Importantly, while there are applications where eDNA can be useful in isolation, it should not be viewed as a wholesale replacement for traditional methods. There will always be intrinsic value in visual surveys and “boots on the ground” surveys, particularly for resource management decisions with substantial costs and consequences (Keller et al., 2022). However, given the power of eDNA, it should be at least be viewed as an important complementary tool to expand the taxonomic and temporal scope of monitoring activities as only eDNA currently provides a cost-effective approach for monitoring important marine ecosystems at high resolution and frequency, critical to understanding how anthropogenic stressors are impacting marine ecosystems during times of unprecedented global change. Therefore, eDNA metabarcoding is well suited to serve as a readily deployable early warning system to inform targeted and consequential management actions (Jerde et al., 2011). Ultimately, with sufficient validation, eDNA methods can provide important complementary biodiversity insights for state and federal biomonitoring efforts required under environmental statutes (NEPA, CEQA, CWA, etc.), improving the capacity and accuracy needed by management agencies to achieve their important ecological mandates.
eDNA and trawl survey port level species rarefaction curves
Species rarefaction curves across sampling stations for trawl surveys (A), eDNA surveys for all observed taxa (B), and eDNA surveys for matching trawl observed taxa. eDNA surveys within a single station ( n = 12 bottles) captured over four times the diversity than a single trawl survey. Only two stations ( n = 24 bottles) sampled by eDNA surveys were needed to saturate diversity of species observed by trawl surveys.
eDNA and trawl survey port level sample coverage curves
Sample coverage curves across sampling stations for trawl surveys (A), eDNA surveys for all observed taxa (B), and eDNA surveys for matching trawl observed taxa. eDNA surveys had higher sample coverage of species detected than trawl surveys, indicating greater taxonomic overlap between replicate bottles than replicate trawls between stations.
eDNA survey station level species rarefaction and sample coverage curves
Sample coverage (A) and species rarefaction (B) curves for eDNA surveys at the station level. The average sample coverage estimate across locations within each station was 97.5% (90.5–100%, min–max). These results suggest that an average of 5 (4–19) locations within a station were needed to saturate diversity.

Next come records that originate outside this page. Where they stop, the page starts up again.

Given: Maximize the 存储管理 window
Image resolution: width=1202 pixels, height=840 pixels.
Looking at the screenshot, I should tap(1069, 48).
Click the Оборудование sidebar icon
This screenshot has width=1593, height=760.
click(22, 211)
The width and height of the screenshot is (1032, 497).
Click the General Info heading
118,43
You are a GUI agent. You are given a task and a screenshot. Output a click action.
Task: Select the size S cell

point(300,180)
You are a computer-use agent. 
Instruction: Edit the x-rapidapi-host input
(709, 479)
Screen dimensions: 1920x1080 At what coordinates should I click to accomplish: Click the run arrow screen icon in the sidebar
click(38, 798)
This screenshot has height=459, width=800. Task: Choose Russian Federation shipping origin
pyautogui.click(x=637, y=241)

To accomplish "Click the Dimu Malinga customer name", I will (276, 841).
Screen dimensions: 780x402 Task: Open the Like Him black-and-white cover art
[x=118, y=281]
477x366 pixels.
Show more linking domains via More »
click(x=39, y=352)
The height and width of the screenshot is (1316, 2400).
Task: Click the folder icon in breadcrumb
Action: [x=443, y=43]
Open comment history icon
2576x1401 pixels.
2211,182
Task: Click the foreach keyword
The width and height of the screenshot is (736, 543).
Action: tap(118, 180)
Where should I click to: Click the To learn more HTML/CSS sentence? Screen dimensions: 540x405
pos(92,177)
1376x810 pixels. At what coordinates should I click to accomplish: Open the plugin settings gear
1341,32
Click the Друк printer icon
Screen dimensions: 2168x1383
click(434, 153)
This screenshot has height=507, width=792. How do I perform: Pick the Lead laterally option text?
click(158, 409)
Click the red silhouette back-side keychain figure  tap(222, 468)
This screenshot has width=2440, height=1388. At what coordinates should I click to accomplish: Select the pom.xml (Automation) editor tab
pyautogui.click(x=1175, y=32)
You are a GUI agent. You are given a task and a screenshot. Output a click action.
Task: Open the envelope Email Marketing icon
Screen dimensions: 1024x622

eDNA survey location level sample coverage curves
Sample coverage curves for eDNA surveys at the location level with each station plotted separately. The average sample coverage estimate across bottle replicates within each location was 94.0% (82.0%–100%, min–max).
eDNA survey location level species rarefaction curves
Species rarefaction curves for eDNA surveys at the location level with stations plotted separately. These results suggest that an average of 7.3 (2–19) bottles within a location were needed to saturate diversity.
eDNA index vs. trawl biomass (kg)
eDNA index tracked biomass for three of the five species with sufficient data points to be analyzed. We note that such correlations between eDNA metabarcoding results and visual observations are fraught with challenges as detailed in the Discussion section.
eDNA index vs. trawl abundance (counts)
eDNA index tracked biomass for three of the five species with sufficient data points to be analyzed. We note that such correlations between eDNA metabarcoding results and visual observations are fraught with challenges as detailed in the Discussion section.